------ Brano ------
Iscritto in data 25/1/2007 al n. 3/07 del Registro dei giornali e periodici presso il Tribunale di Trani. Proprietario ed editore: Comitato Italiano Pro Canne della Battaglia - Barletta (BT)

 

10/10/2007.  STORIA E PIETRE - IL MENHIR DI CANNE DELLA BATTAGLIA.

Vorrei subito approfittare dell’ottimo spunto di Giuseppe Dimiccoli (“Il Nordbarese e l’Irlanda collegati dalle pietre” Gazzetta Nord Barese 3 ottobre) per occuparmi di quell’altra pietra megalitica (che bello poterlo dire in italiano e non in quell’inglese tipo “big stone”) chiamata menhir e che si trova da millenni conficcata nel territorio di Canne della Battaglia, a due passi dall’omonima masseria sulla strada provinciale 142 panoramica sui sepolcreti.
Il menhir di Canne ha sempre avuto una storia ufficialmente documentata e raccontata come pure abbastanza travagliata, anche per la “complicità” più contemporanea degli anglosassoni in genere. E mi limiterò qui a citare il più recente aneddoto riferitomi da Mimì Lomuscio, l’andriese ultimo casellante della stazioncina di Canne della Battaglia che dista pochi chilometri in linea d’aria da questo monumento. Con la sua memoria di ferro, Mimì ricorda che invece quella pietra si dimostrò addirittura e straordinariamente… d’acciaio quando, qualche mese dopo la Liberazione nel settembre 1943, un reparto di truppe inglesi venne qui da Barletta a bordo di una jeep come scorta ad un camion pieno di una mezza dozzina di operai barlettani. L’ordine era: rimuovere il menhir dal suolo, caricarlo su quello stesso camion e portarlo in Inghilterra chissà dove! “Ero bambino, ricorda Lomuscio, mi appostai dietro un basso muretto a confine della masseria e vidi tutta la scena. Agli operai venne detto di stringere il menhir con delle grosse funi di canapa, quelle delle navi, e di tirarlo giù, anche con l’aiuto meccanico del camion. Primo tentativo, niente. Niente nemmeno al secondo. Al terzo, le funi già tese si rompono, ed il mehir resta lì immobile, dritto come adesso!”.
A caccia di souvenir di cui fecero comunque razzia lì vicino (coi sepolcreti a pochi passi lasciati alla mercé di chiunque, come sta scritto nelle lettere dell’archivio comunale…), gli inglesi furono beffati dal fatto di non aver considerato che, alto più di due metri e mezzo, il menhir era stato conficcato nella terra almeno per altrettanto dagli antichi costruttori
Quella pietra megalitica tanto studiata come tantissimo vi è stato scritto fra storia e leggenda, significa per Canne una presenza dell’uomo che risale a millenni or sono: il mito vuole che questa pietre megalitiche, di cui è disseminata la Daunia altrove, fossero la zavorra delle navi su cui l’eroe Diomede tornava da Troia. Altri le mettono in diretta connessione con la volta celeste, di cui potrebbero rappresentare un termine di riferimento fra cielo e terra per le costellazioni, e via dicendo.
Oggi, il “titolone”, come viene popolarmente apostrofato il menhir dai contadini del luogo data la sua gigantesca somiglianza con il normale titolo di proprietà a confine tra terreni, rientra nelle mete visitabili di Canne della Battaglia. Ma oggi bisogna scoprirlo fra un olivo e l’altro, dopo la definitiva scomparsa della segnaletica giallo-nera apposta negli Anni Settanta dall’Azienda autonoma di soggiorno e turismo su segnalazione di Mons, Giuseppe D’Amato, che ne aveva scritto in un suo ormai introvabile volume su San Ruggiero.
Con l’avvento del Parco regionale dell’Ofanto, e le sue prescritte tutele a protezione di zone come questa nel suo perimetro, anche il menhir di Canne della Battaglia dovrà trovare (o ritrovare?) una propria valenza turistica e culturale. Mai come in questo, infatti, possiamo affermare che… le pietre parlano!
------ Elenco ------
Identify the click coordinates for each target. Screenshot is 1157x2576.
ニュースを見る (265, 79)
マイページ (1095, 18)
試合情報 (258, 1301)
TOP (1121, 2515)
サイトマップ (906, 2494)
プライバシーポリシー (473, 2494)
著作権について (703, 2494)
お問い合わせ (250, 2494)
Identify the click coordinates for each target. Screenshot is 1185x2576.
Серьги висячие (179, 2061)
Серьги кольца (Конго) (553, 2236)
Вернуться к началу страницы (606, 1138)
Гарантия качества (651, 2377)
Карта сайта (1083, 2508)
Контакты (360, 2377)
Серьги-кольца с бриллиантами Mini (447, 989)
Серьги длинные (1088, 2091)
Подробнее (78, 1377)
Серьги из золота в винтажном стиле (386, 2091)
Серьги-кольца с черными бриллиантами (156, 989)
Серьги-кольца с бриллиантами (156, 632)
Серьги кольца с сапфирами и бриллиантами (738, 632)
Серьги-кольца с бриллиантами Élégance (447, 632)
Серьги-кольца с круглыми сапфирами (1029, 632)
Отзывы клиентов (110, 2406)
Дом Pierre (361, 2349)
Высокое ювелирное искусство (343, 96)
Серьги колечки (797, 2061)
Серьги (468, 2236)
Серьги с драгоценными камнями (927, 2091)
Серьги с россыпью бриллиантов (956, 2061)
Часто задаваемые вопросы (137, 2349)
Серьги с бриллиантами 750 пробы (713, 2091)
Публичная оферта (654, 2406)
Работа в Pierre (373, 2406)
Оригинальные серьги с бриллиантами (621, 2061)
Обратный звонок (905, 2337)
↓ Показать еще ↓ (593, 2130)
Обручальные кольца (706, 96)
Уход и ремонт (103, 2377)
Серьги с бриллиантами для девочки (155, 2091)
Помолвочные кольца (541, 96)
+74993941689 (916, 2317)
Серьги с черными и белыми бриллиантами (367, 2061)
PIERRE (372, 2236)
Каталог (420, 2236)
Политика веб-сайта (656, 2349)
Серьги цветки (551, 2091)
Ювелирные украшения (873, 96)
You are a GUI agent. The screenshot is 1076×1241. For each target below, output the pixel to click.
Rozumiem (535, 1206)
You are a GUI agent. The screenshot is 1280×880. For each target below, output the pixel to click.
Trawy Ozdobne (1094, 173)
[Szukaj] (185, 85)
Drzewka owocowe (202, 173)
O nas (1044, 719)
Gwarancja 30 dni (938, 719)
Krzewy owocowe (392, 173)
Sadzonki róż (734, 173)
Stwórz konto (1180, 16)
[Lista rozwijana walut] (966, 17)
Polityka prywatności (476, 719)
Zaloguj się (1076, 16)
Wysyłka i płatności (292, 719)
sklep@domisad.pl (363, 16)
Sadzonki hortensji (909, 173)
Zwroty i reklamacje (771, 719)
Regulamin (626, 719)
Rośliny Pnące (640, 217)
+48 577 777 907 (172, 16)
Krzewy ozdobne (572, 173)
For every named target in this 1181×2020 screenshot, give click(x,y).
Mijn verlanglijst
------
■ **Compiti assegnati**
[a] Stabilisci se ciascuna affermazione concorda con il brano sul menhir di Canne, rispondendo sì o no e citando alla lettera le parole del brano che lo decidono: (i) il menhir supera i due metri e mezzo di altezza; (ii) al terzo tentativo gli operai riuscirono ad abbattere il menhir; (iii) la segnaletica giallo-nera degli Anni Settanta indica ancora oggi il menhir.
[b] Ridimensiona, per favore, le coordinate delle risposte nell'elenco dalla riga con "Серьги-кольца с бриллиантами (156, 632)" alla riga con "Серьги с россыпью бриллиантов (956, 2061)", entrambe comprese. Moltiplica ogni coordinata per 2,55 e arrotondala all'intero, con le metà per eccesso, poi riscrivi soltanto queste righe, ciascuna con la propria voce.
Il brano e l'elenco provengono da fonti diverse.

■ **Risultati attesi**
[a]
(i) Sì: "alto più di due metri e mezzo"
(ii) No: "Al terzo, le funi già tese si rompono"
(iii) No: "dopo la definitiva scomparsa della segnaletica giallo-nera"

[b]
Серьги-кольца с бриллиантами (398, 1612)
Серьги кольца с сапфирами и бриллиантами (1882, 1612)
Серьги-кольца с бриллиантами Élégance (1140, 1612)
Серьги-кольца с круглыми сапфирами (2624, 1612)
Отзывы клиентов (281, 6135)
Дом Pierre (921, 5990)
Высокое ювелирное искусство (875, 245)
Серьги колечки (2032, 5256)
Серьги (1193, 5702)
Серьги с драгоценными камнями (2364, 5332)
Серьги с россыпью бриллиантов (2438, 5256)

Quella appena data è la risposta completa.